El segundo paso implica construir un modelo cuantitativo de las incertidumbres relacionadas con esas decisiones, incluidos los diversos disparadores, las consecuencias los controles y factores atenuantes, así como los distintos costos, beneficios y riesgos involucrados. Incorporar —en vez de ignorar— los factores con elevados niveles de incertidumbre y difíciles de medir conduce a las mejores decisiones.
Al servicio del desarrollo sostenible, ese tipo de modelos a menudo implica proyectar qué impacto tendrán las intervenciones sobre el sustento de la gente y el ambiente a lo largo de varias décadas. Este proceso es más exitoso cuando participan tanto las partes interesadas como los expertos para identificar las variables relevantes y las relaciones entre ellas. Estos participantes deben ser capacitados para poder brindar estimaciones cuantitativas de la incertidumbre que las distintas variables tienen para ellos. Por ejemplo, los expertos pueden estimar con un 90 % de confianza, según los datos disponibles y su propia experiencia, que el rendimiento promedio del maíz para los agricultores en una cierta región es de 0,5 a 2 toneladas por hectárea.

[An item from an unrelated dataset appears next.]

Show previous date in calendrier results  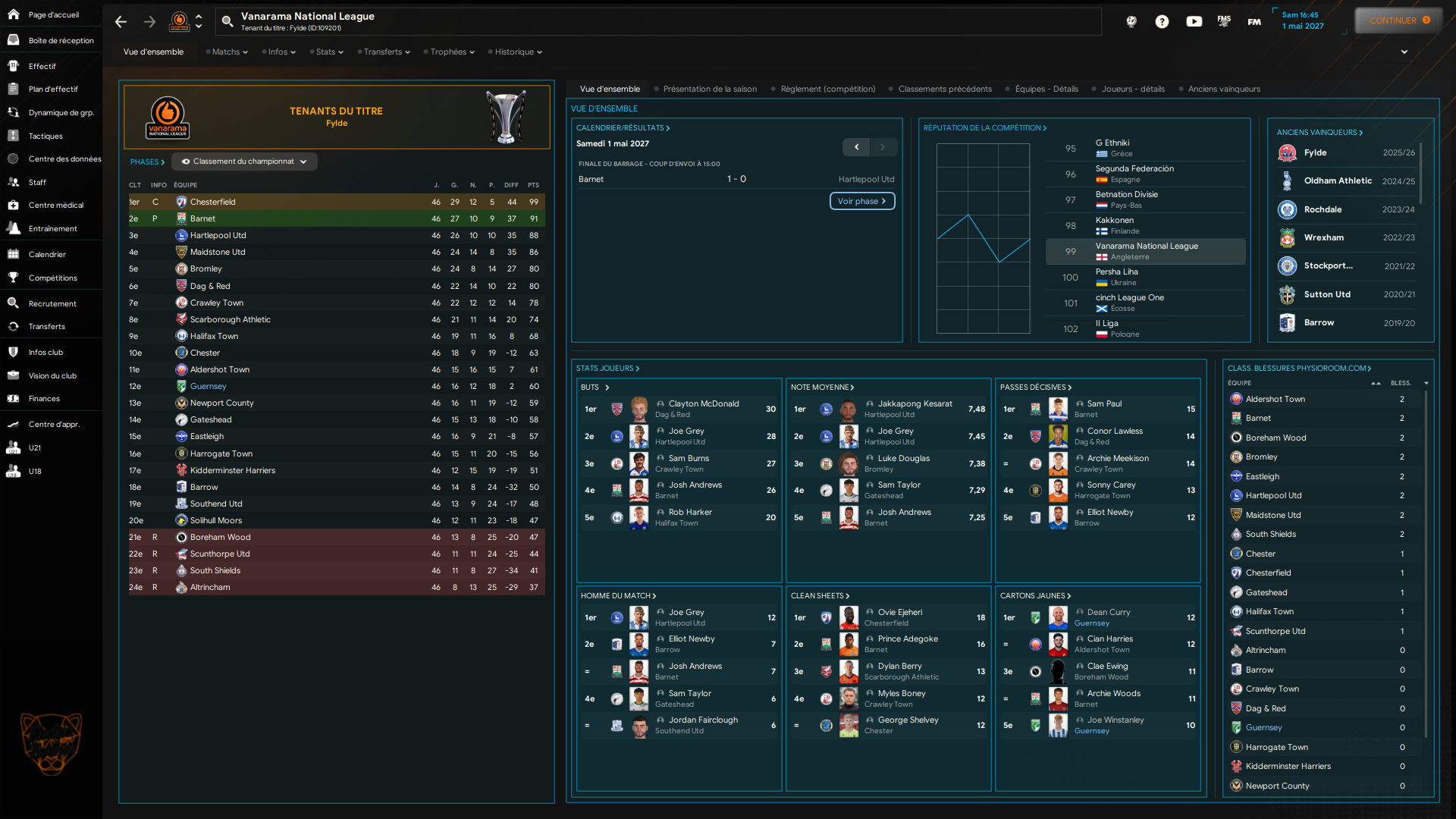click(856, 147)
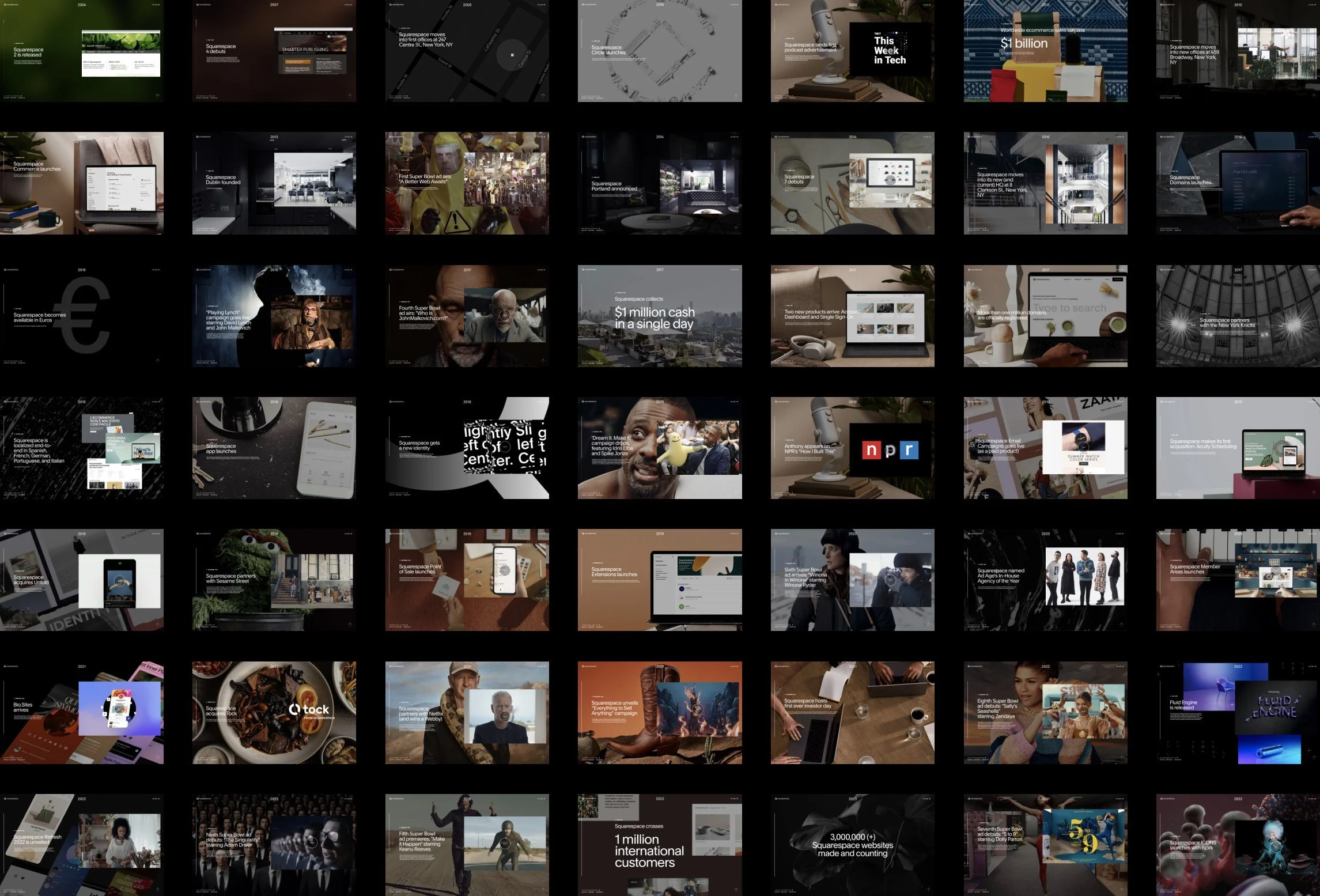
Task: Open the Fluid Engine is released slide
Action: (x=1238, y=712)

El tercer paso es calcular el valor que puede ofrecer la información adicional, algo que solo es posible si se ha cuantificado la incertidumbre de todas las variables. El valor de la información es el importe que un decisor racional estaría dispuesto a pagar por ella. Necesitamos entonces saber en qué caso los datos adicionales serán valiosos para mejorar una decisión y cuánto debiéramos gastar en ellos. En algunos casos tal vez no sea necesaria ninguna información adicional para tomar una decisión sólida; en otros, los datos adicionales podrían valer millones de dólares.
Este proceso se repite hasta que la adquisición de datos no ofrezca valor adicional y se llegue a una decisión sólida (una conclusión lógica basada en la información, los valores y las preferencias de los tomadores de decisiones o del organismo decisor). Esto brinda perspicacia a los encargados de las decisiones y a las partes interesadas sobre la forma de mejorar las políticas para maximizar los resultados positivos y reducir los riesgos, como la posibilidad de sufrir bajas tasas de adopción o de que la capacidad institucional resulte limitada para la implementación eficaz.
No alcanza simplemente con suponer que la revolución de los datos será beneficiosa para el desarrollo sostenible. Para garantizarlo habrá que reconocer la importancia del análisis riguroso en cada esfuerzo de captación de datos y la formación de una nueva generación de científicos de la decisión para trabajar codo a codo con los responsables de las políticas.